In this example, we guide you through the end-to-end process of using pmtrendviz
to visualize trends in the biomedical literature.
The first step is to import the data into Elasticsearch, which can be done using the import
command.
To download and import the latest 100 (from 1166 in total) files from PubMed Baseline, run the following command:
pmtrendviz import -x pubmed -n 100
and confirm the prompt. By default, all data will be imported.
You may increase the number of threads with -t
to speed up the extraction process, however, beyond -t 4
, the bottleneck will probably be the download speed.

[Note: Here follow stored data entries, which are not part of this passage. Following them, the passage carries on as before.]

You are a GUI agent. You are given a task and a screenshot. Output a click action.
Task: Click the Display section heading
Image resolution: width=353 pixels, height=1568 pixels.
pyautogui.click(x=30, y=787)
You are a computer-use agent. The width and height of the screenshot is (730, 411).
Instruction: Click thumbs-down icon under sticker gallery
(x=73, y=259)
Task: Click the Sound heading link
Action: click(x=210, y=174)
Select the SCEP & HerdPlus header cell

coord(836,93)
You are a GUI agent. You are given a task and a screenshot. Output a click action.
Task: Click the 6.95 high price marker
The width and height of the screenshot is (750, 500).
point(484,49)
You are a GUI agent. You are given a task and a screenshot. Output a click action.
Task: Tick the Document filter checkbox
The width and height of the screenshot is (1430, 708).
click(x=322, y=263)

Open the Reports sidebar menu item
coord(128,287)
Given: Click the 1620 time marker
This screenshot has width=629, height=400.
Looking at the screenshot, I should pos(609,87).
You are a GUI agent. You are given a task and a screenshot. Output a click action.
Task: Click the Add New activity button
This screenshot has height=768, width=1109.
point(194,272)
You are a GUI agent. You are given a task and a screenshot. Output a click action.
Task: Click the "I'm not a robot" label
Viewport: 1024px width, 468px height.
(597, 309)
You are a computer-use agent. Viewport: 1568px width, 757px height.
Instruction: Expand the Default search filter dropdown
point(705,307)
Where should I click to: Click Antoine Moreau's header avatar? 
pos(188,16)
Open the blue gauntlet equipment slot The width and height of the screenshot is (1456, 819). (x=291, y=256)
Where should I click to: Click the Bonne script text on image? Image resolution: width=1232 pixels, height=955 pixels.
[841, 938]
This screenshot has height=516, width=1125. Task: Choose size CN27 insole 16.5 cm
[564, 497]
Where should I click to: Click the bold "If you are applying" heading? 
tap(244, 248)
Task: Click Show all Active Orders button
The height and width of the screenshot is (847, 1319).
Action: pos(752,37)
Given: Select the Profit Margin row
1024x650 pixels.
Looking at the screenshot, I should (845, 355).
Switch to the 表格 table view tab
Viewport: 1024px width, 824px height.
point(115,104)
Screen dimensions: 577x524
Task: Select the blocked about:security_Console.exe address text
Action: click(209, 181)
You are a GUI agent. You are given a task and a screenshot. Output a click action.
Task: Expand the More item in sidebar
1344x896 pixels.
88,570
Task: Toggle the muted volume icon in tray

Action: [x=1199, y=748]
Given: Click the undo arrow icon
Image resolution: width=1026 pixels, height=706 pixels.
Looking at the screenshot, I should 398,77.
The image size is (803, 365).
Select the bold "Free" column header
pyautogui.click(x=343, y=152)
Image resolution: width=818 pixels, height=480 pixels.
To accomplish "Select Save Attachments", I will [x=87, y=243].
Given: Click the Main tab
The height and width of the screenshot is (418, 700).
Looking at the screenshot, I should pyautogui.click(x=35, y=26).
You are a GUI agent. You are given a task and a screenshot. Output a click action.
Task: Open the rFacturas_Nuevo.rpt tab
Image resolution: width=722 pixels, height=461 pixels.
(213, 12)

After importing the data, you have two options to create a model for the visualization, either by training your own model or by using one of the pre-trained models.
To list the available trainable and pre-trained models, run the following command:
pmtrendviz list --trainable --pretrained
To train a simple TF-IDF-based model on a random sample of 500k abstracts, run the following command:
pmtrendviz train -m tfidf_truncatedsvd_kmeans -x pubmed -n 500000 -s my-tfidf-model -p uniform
The trained model will be saved to the models
directory.
Alternatively, you can install a pre-trained model from Huggingface, for example by running the following command:
pmtrendviz install tfidf-3m-100
Since the visualization of the trends requires a large number of rather expensive predictions, we need to precompute the predictions with the precompute
command:
pmtrendviz precompute -x pubmed -m my-tfidf-model -b 10000
By default, this will precompute the predictions for all documents in the index, but you can also specify a maximum number of new predictions to make with -P
or a maximum number of seconds to run with -T
. You can also specify the order in which to predict the cluster of the abstracts with -p
, which can be either uniform
or forward
. The forward
option is faster, but will only prdocue a meaningful visualization if run on the whole dataset, while the uniform
option is slower, but will produce a meaningful visualization even if run on a smaller subset of the data.